→ Texte de l'exercice:

Si, en ce milieu de 20e siècle, le monde de l’art américain ne jure que par l’expressionnisme abstrait, l’œuvre d’Ellsworth Kelly se trouve bien loin des explosions picturales de ses compatriotes contemporains Jackson Pollock, Lee Krasner ou encore Willem De Kooning, s’apparentant parfois à de vrais combats avec la toile. Le jeune homme, lui, prépare méticuleusement ses compositions en amont de leur réalisation, préférant au jaillissement pulsionnel du feu intérieur une observation attentive du réel qui l’entoure. L’ombre portée d’un poteau électrique sur une page de son livre, le fragment d’un rideau coloré observé à travers l’encadrement d’une fenêtre, la voûte d’une église romane ou encore les collines aperçues depuis son atelier de Spencertown… Nombreux sont les éléments qui insufflent à Kelly l’idée de ses œuvres. Mais ainsi fragmentés et “abstractisés”, réduits à seulement quelques lignes et à une ou deux couleurs, ils resteront bien difficiles à identifier. 

 

 

Si vous êtes capable de mettre votre esprit en veille pour regarder uniquement avec vos yeux, tout devient abstrait.” – Ellsworth Kelly

 

 

On retrouve cette même démarche, en 1949, lorsqu’Ellsworth Kelly décide de reproduire une fenêtre du musée d’Art moderne de Paris. En superposant deux châssis à la verticale, l’artiste compose un rectangle blanc bipartite, bordé de contours noirs, dont la partie inférieure comporte deux lignes parallèles rappelant les cadres du vitrage. “Au lieu de réaliser un tableau – interprétation d’une chose vue ou image d’un contenu inventé – je trouvais un objet et le ‘présentais’ comme étant seulement lui-même”, expliquait l’artiste au sujet de l’œuvre qui donnera lieu à la série Windows, exposée en 2019 au Centre Pompidou. C’est ainsi que l’Américain théorise l’idée d’“already made”, soit une duplication plastique plus ou moins altérée du réel, en réponse au ready-made duchampien et sa transformation directe de l’objet en œuvre. C’est aussi à ce moment-là que Kelly commence à qualifier de “tableaux-objets” ses œuvres, qu’il envisage aussi bien comme peintures que sculptures et architectures. Si cette démarche le rapprochera souvent des minimalistes, voire des artistes de l’op art, ce proche d’Ad Reinhardt et de Barnett Newman se défendra toute sa vie d’une allégeance à un quelconque mouvement.

→ Consigne A:
D'après le texte sur Ellsworth Kelly, quelle fenêtre l'artiste décide-t-il de reproduire en 1949 ?
→ Consigne B:
Selon le texte sur Ellsworth Kelly, pourquoi les éléments qui lui inspirent ses œuvres restent-ils difficiles à identifier ?
→ Consigne C:
Réécrivez sous forme de liste le paragraphe du texte sur Ellsworth Kelly qui commence par « On retrouve cette même démarche », en conservant ses faits principaux.
Les entrées qui suivent ne sont pas nécessaires ici.

→ Entrées enregistrées:
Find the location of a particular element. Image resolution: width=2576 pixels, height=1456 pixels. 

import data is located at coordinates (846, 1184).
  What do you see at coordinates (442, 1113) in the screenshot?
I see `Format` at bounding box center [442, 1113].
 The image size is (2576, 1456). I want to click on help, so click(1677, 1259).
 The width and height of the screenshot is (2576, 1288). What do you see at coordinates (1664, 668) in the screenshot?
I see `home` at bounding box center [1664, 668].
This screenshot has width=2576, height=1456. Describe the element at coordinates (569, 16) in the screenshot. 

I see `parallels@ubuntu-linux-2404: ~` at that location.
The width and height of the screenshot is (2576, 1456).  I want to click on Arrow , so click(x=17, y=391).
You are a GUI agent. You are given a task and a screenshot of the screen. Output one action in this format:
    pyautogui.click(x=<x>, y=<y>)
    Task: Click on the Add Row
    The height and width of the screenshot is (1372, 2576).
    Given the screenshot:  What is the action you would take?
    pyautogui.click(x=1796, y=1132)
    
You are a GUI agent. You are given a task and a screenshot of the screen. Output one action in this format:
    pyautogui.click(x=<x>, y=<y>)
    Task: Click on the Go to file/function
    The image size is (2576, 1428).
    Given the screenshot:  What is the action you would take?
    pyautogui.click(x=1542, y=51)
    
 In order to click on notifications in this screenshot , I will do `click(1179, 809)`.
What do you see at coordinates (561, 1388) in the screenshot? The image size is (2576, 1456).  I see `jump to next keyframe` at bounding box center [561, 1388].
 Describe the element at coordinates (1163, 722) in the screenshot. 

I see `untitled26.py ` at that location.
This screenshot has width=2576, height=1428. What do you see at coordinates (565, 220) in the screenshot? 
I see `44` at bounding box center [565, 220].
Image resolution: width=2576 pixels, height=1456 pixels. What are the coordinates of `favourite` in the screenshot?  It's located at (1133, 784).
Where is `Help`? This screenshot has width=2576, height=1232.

→ Réponse A:
Une fenêtre du musée d'Art moderne de Paris.

→ Réponse B:
Ils sont fragmentés et « abstractisés ». Ils se trouvent réduits à seulement quelques lignes et à une ou deux couleurs.

→ Réponse C:
- En 1949, Kelly reproduit une fenêtre du musée d'Art moderne de Paris.
- Il superpose deux châssis à la verticale et forme un rectangle blanc en deux parties, bordé de noir. La partie inférieure porte deux lignes parallèles qui rappellent les cadres du vitrage.
- Il explique qu'au lieu de réaliser un tableau, il trouvait un objet et le présentait comme étant seulement lui-même.
- Cette œuvre donne lieu à la série Windows, exposée en 2019 au Centre Pompidou.
- Kelly théorise alors l'« already made », une duplication plastique plus ou moins altérée du réel, en réponse au ready-made de Duchamp.
- Il commence à appeler ses œuvres « tableaux-objets » et les envisage comme peintures, sculptures et architectures.
- Proche d'Ad Reinhardt et de Barnett Newman, il est souvent rapproché des minimalistes et de l'op art. Il refusera pourtant toute sa vie d'appartenir à un quelconque mouvement.